[Extract provided]:

2. The toner fuser belt of claim 1 wherein the substrate is formed from materials selected from the group consisting of polyimide, polyesters, polyamide-imide, polycarbonates, and conductive metals.
3. The toner fuser belt of claim 1 wherein the inorganic material is selected from the group consisting of colloidal silica, colloidal tin oxide, colloidal titanium dioxide, mica, clays, doped-metal oxides, metal oxides containing oxygen deficiencies, metal antimonates, conductive nitrides, carbides, and borides.
4. The toner fuser belt of claim 1 wherein the lubricant is a perfluoro-, fluoro- or fluorochloro-containing polymer.
Fuser belts of this invention can be any size and can be used in any fuser belt system which comprises a fuser belt. Preferably the fuser belt system comprises a fuser belt which is trained around two or more rollers, and is in pressurized contact with another fuser member, preferably either another fuser belt or a fuser roller. Fuser belts of this invention can be used to contact the toner-bearing or non-toner-bearing side of a receiver.

[Data below]:

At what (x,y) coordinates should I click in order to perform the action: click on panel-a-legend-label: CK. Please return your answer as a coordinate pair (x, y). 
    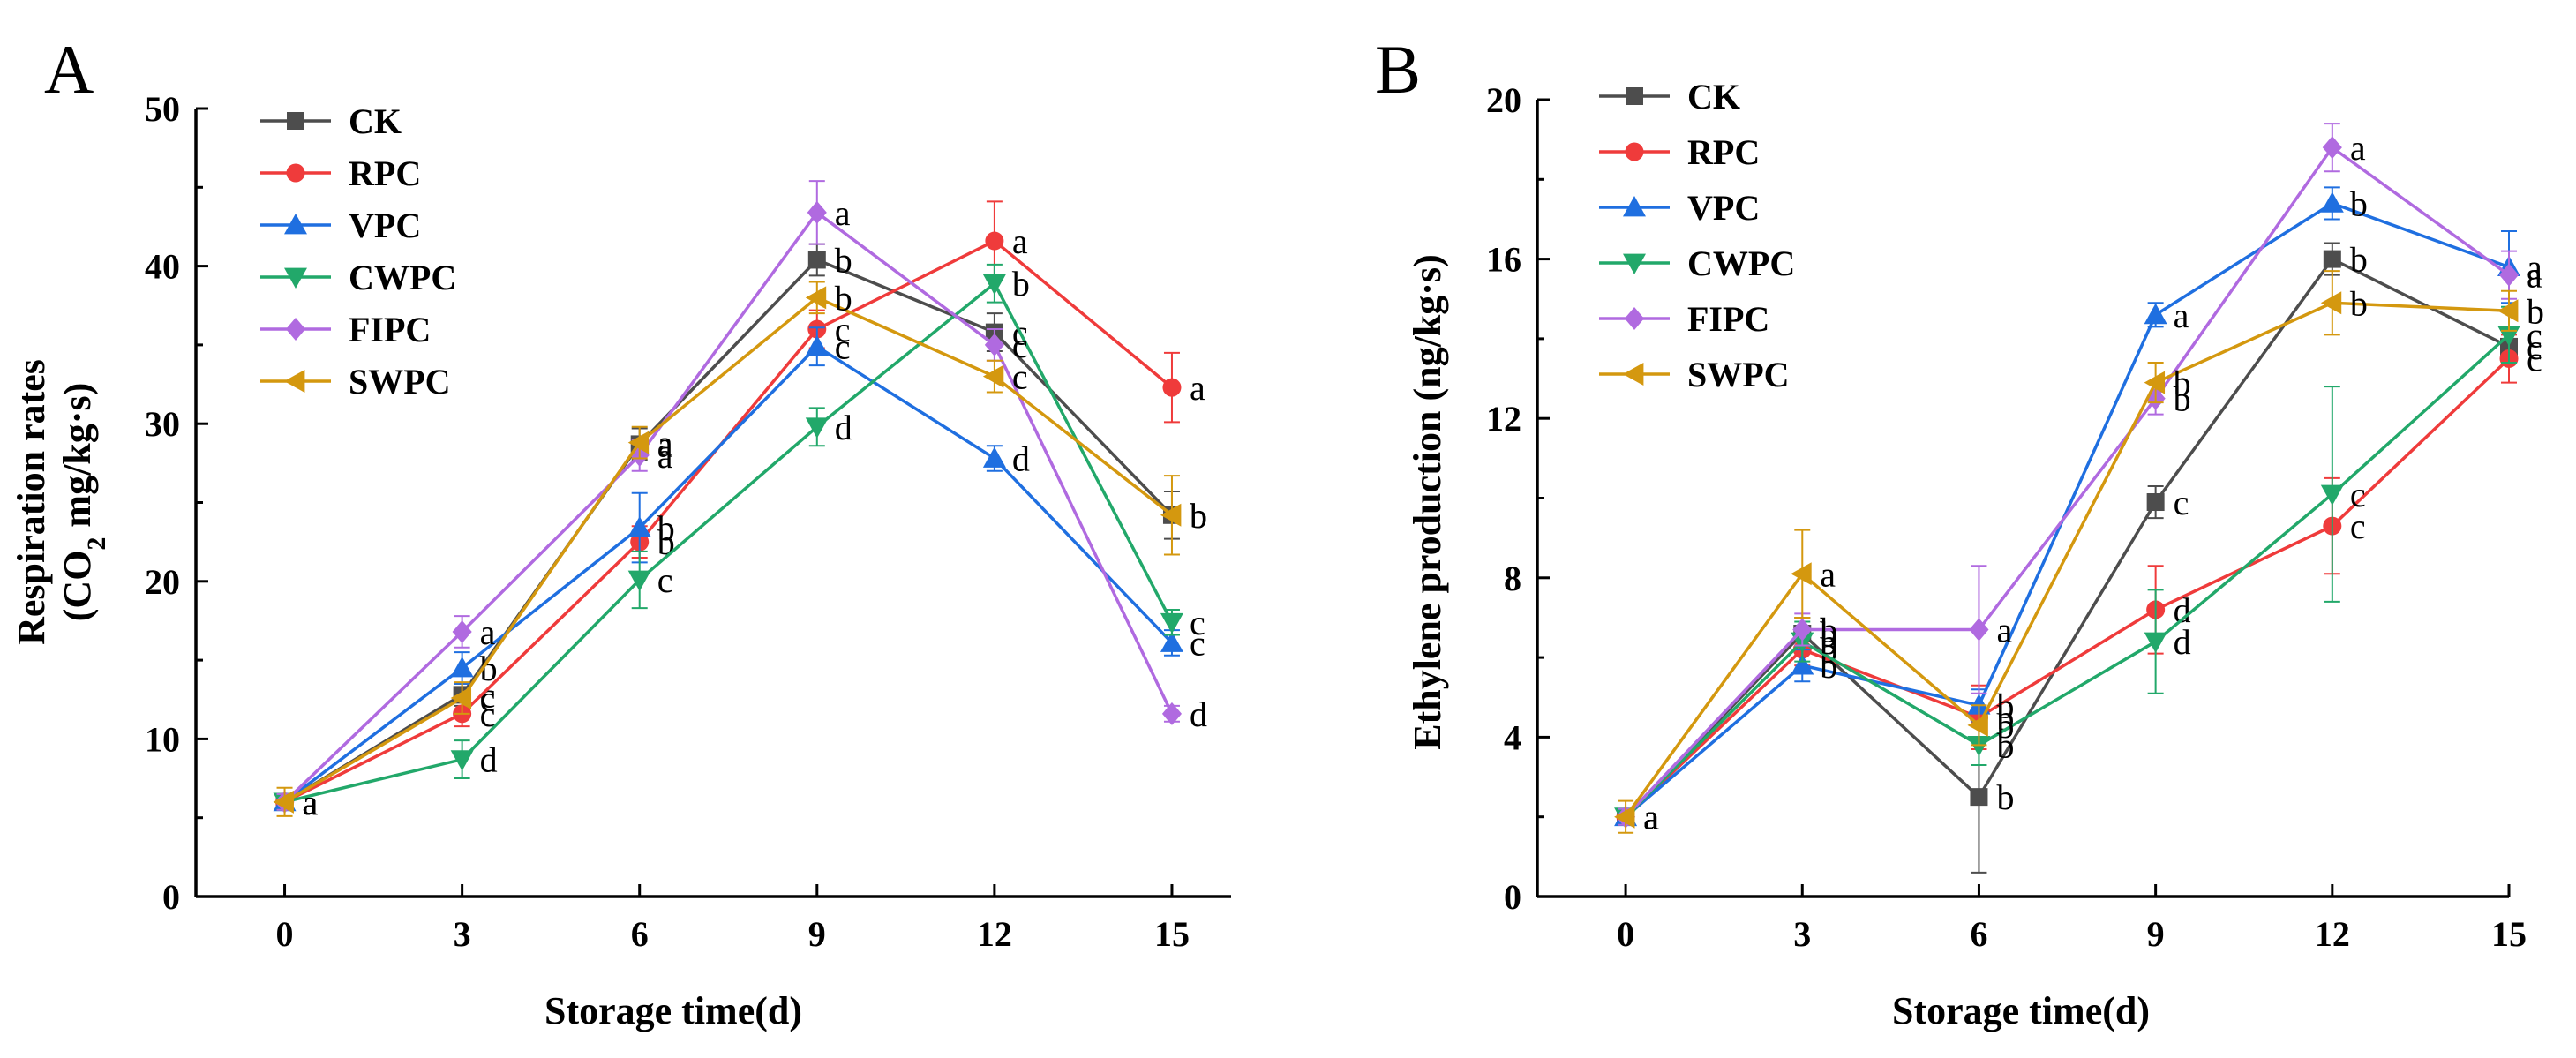
    Looking at the image, I should click on (375, 121).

[Exercises to complete]:
a: Please retype the fuser belt text above word for word, from "3. The toner" through "carbides, and borides.", inclusive.
b: According to the fuser belt text, what kind of polymer is the lubricant?

[Task-by-task solutions]:
a:
3. The toner fuser belt of claim 1 wherein the inorganic material is selected from the group consisting of colloidal silica, colloidal tin oxide, colloidal titanium dioxide, mica, clays, doped-metal oxides, metal oxides containing oxygen deficiencies, metal antimonates, conductive nitrides, carbides, and borides.

b: It is a perfluoro-, fluoro- or fluorochloro-containing polymer.